Oprograma de ajuda, que teve de ser negociado por um Governo em gestão corrente, a um mês de eleições antecipadas, foi mal desenhado. Baseou-se em premissas erradas, como o FMI já várias vezes reconheceu. Os efeitos recessivos foram mal calculados, usando um multiplicador claramente subestimado. A "teoria" que o fundamentou, a chamada austeridade expansionista - como se dizia por cá, cortando as "gorduras" do Estado libertar-se-ia a energia da sociedade civil... - cedo se revelou falsa. E o móbil principal do resgate, toda a gente o sabe, foi livrar os bancos alemães e franceses da sobre-exposição à dívida dos países sob ataque dos mercados, transferindo-a para instituições públicas.
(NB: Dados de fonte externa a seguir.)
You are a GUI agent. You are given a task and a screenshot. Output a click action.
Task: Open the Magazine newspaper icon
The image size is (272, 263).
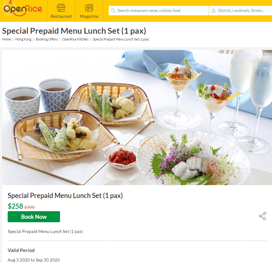89,8
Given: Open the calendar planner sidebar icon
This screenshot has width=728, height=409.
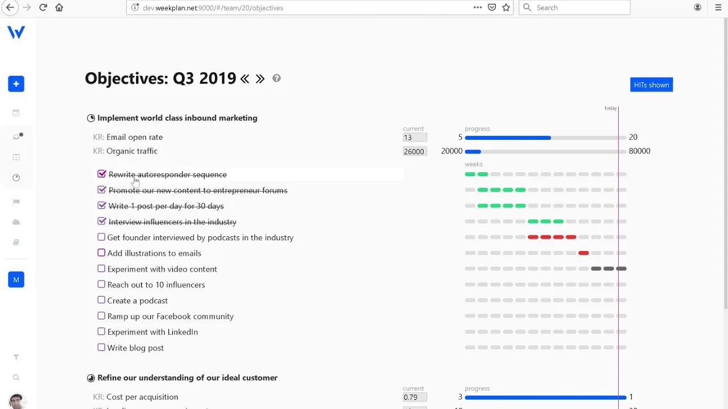Looking at the screenshot, I should click(16, 112).
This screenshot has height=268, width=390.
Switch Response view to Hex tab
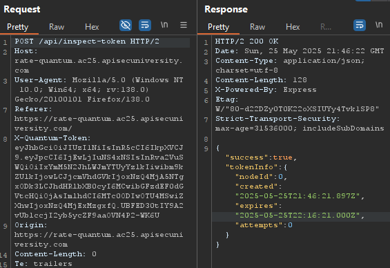point(293,27)
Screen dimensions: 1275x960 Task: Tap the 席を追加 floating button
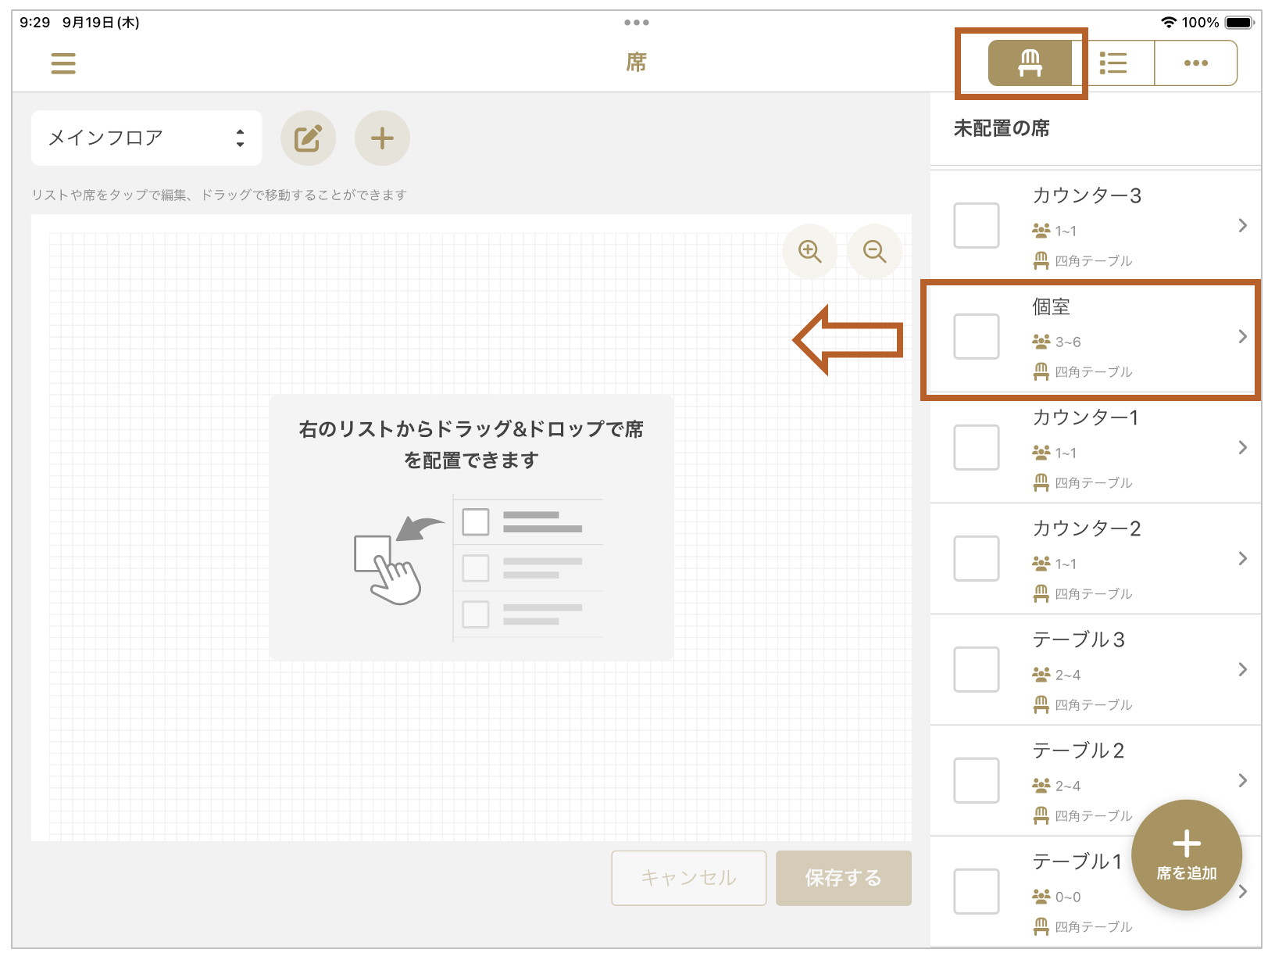pos(1186,854)
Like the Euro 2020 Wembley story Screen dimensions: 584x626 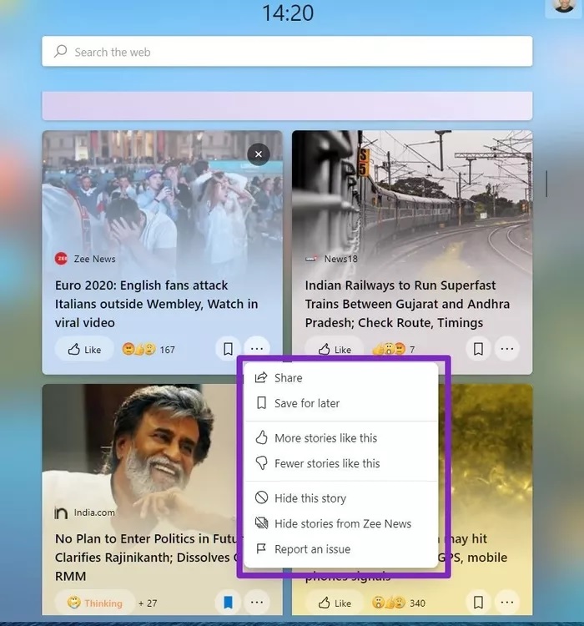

Ainda assim, o desenho inicial do programa era moderado, em comparação com as revisões a que foi sujeito. Estas é que impuseram os cortes mais profundos de salários e pensões e os aumentos mais gravosos de impostos. Se o programa foi mal concebido, a execução foi bem pior.
Ele falhou os seus próprios objetivos. Hoje, temos mais dívida, mais défice, menos produto e mais desemprego do que o programa havia previsto; mesmo a Banca, a sua menina dos olhos, continua à beira do abismo. Mais grave ainda, hoje estamos, na generalidade dos indicadores, pior do que estávamos em 2011: regredimos na economia, no emprego, na proteção social e na extensão e qualidade dos serviços públicos; e o critério-chave da consolidação orçamental, a dívida pública, só se deteriorou.
É verdade que o défice foi reduzido. Mas os 5% que atingimos custaram-nos 30 mil milhões de euros retirados à economia e aos rendimentos do trabalho. É verdade que o défice externo melhorou. Mas foi à custa sobretudo da quebra brutal da procura interna. É verdade que regressámos aos mercados com taxas de juros nominais por enquanto comportáveis. Porém, a sua descida não tem a ver com o nosso programa de ajuda, mas sim com a intervenção do Banco Central Europeu; e não nos beneficia só a nós, mas a toda a Zona Euro.
Quer dizer que não houve qualquer elemento positivo, nestes três anos? Longe disso. A disciplina orçamental é boa, e deve ser mantida. O mesmo se diga da aposta nas exportações e na diversificação dos respetivos mercados, da redução das situações de privilégio na contratualização com o Estado e do incentivo à poupança. Mas os verdadeiros heróis do ajustamento, que permitiram que sobrevivêssemos à devastação que nos foi imposta, foram mesmo os portugueses - as famílias, os trabalhadores, muitos empregadores e a generalidade dos parceiros sociais. Foi a sua enorme resiliência e a sua moderação - que tão claramente contrasta com o fogo-fátuo dos radicalismos sem norte nem consistência - que trouxeram a Portugal esta ténue luz de esperança que hoje, apesar de tudo, vivemos.
Esse é maior absurdo do programa de resgate: que se tenha expressa e violentamente dirigido contra as forças do trabalho e da iniciativa, que são os melhores recursos do país.